→ **WORK REQUIRED**
Both the line containing "Instruction: Click the" and the line containing "Where should I click to: Click" belong to the span. Output exactly that span from the listing below, and nothing outside it.

= Beginning of Section =

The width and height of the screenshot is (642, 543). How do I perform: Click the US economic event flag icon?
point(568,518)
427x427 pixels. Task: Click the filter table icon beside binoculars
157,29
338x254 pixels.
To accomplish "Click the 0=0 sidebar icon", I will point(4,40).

= End of Section =
= Beginning of Section =

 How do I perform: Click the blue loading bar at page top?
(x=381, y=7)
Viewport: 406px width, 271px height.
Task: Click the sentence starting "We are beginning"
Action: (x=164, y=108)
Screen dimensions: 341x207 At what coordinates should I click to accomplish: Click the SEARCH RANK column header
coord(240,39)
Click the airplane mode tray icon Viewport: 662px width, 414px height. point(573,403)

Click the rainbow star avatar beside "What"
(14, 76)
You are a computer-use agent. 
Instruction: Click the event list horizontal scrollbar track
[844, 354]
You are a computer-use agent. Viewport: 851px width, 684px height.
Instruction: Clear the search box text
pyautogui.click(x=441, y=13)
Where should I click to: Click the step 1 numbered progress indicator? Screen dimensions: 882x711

= End of Section =
= Beginning of Section =

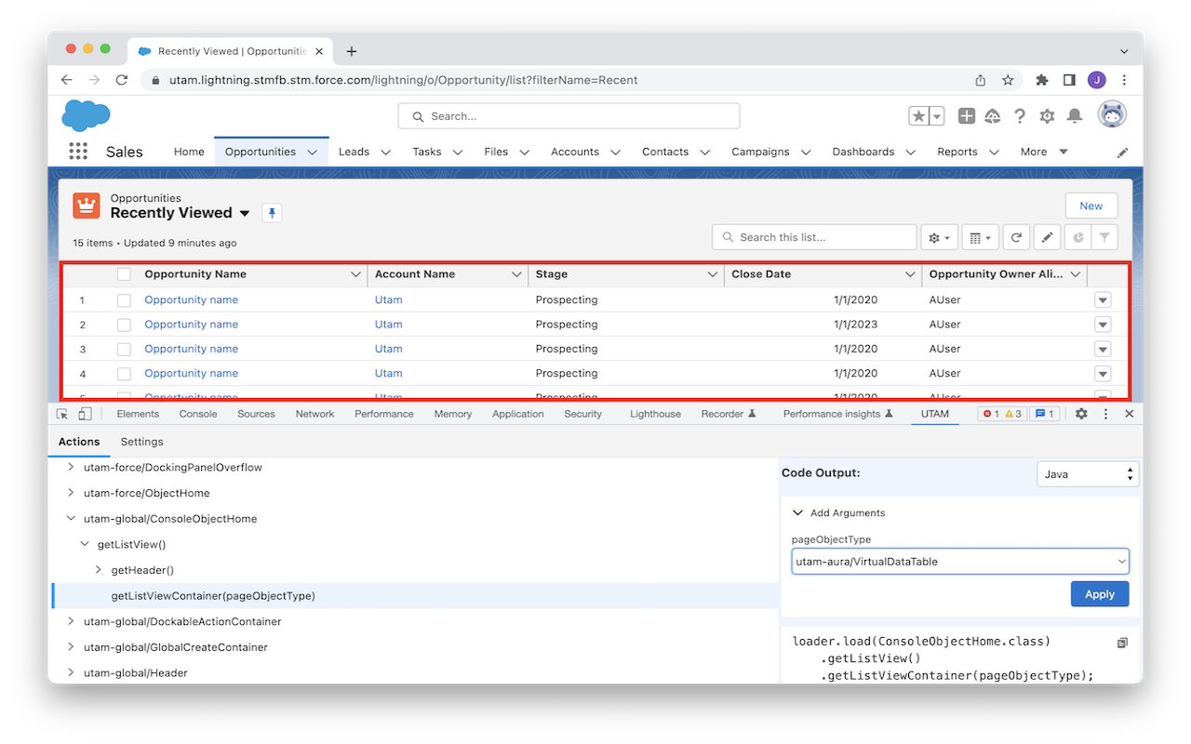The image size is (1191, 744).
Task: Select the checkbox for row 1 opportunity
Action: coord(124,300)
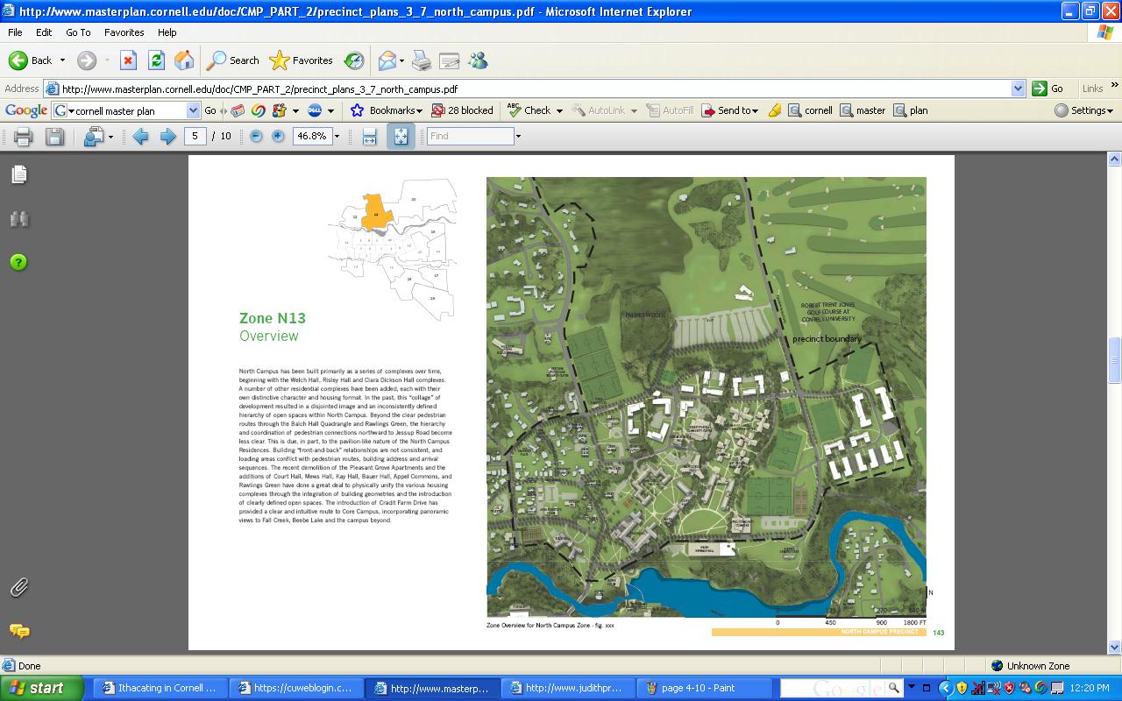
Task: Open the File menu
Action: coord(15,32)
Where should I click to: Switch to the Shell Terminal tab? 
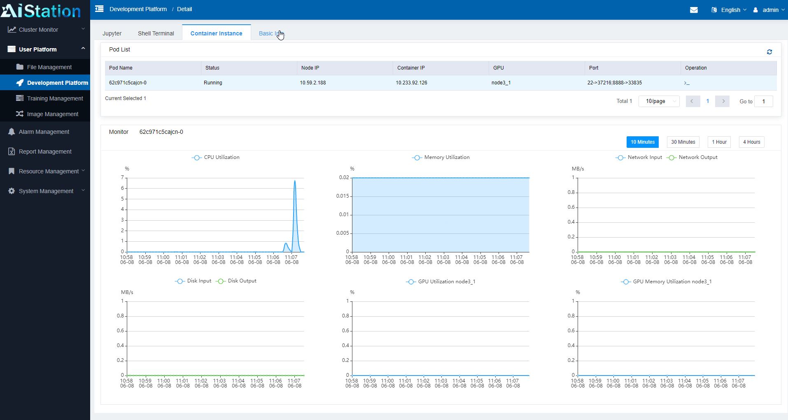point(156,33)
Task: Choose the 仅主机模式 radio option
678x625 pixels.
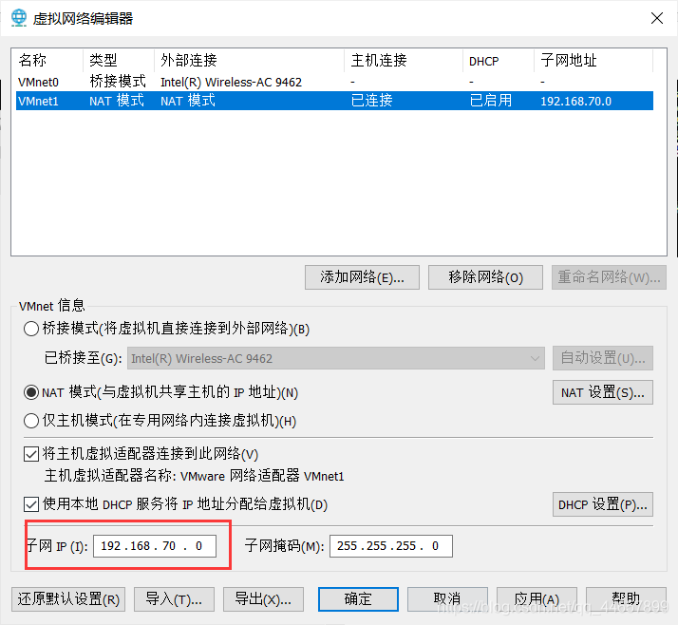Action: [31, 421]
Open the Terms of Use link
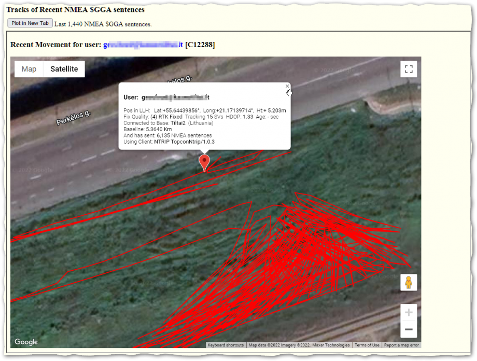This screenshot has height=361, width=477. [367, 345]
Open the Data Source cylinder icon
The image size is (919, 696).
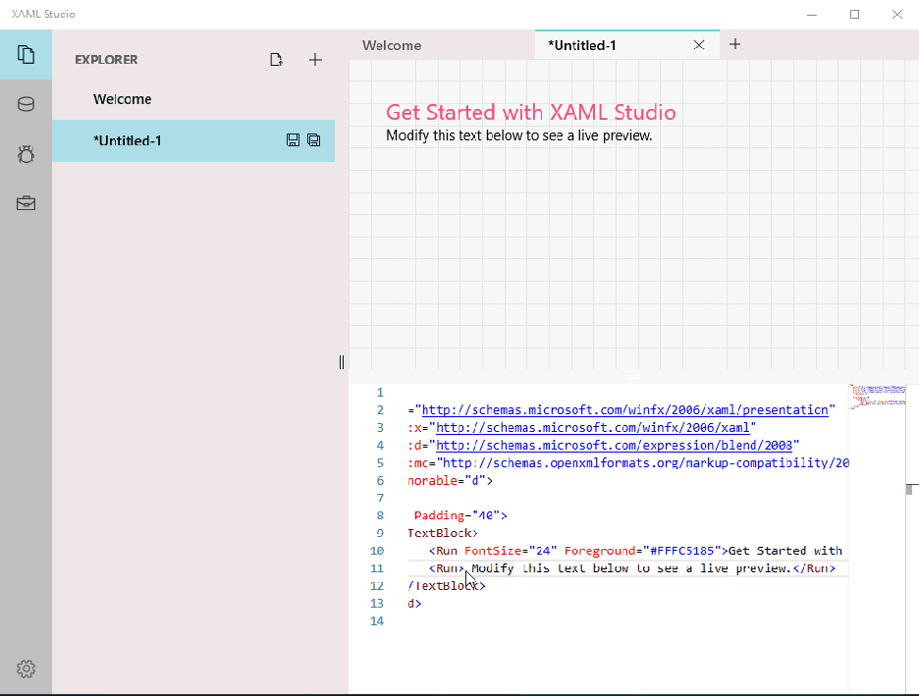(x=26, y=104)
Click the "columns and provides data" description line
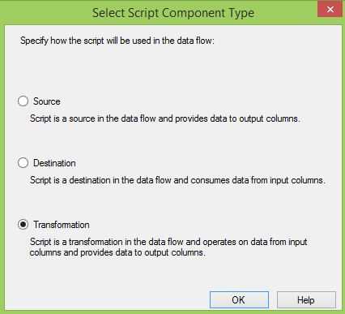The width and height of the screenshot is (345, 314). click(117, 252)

= End of Section =

→ **TASK OUTPUT**
Instruction: Click the event list horizontal scrollbar track
[844, 354]
You are a computer-use agent. Viewport: 851px width, 684px height.
Instruction: Clear the search box text
pyautogui.click(x=441, y=13)
Where should I click to: Click the step 1 numbered progress indicator? Screen dimensions: 882x711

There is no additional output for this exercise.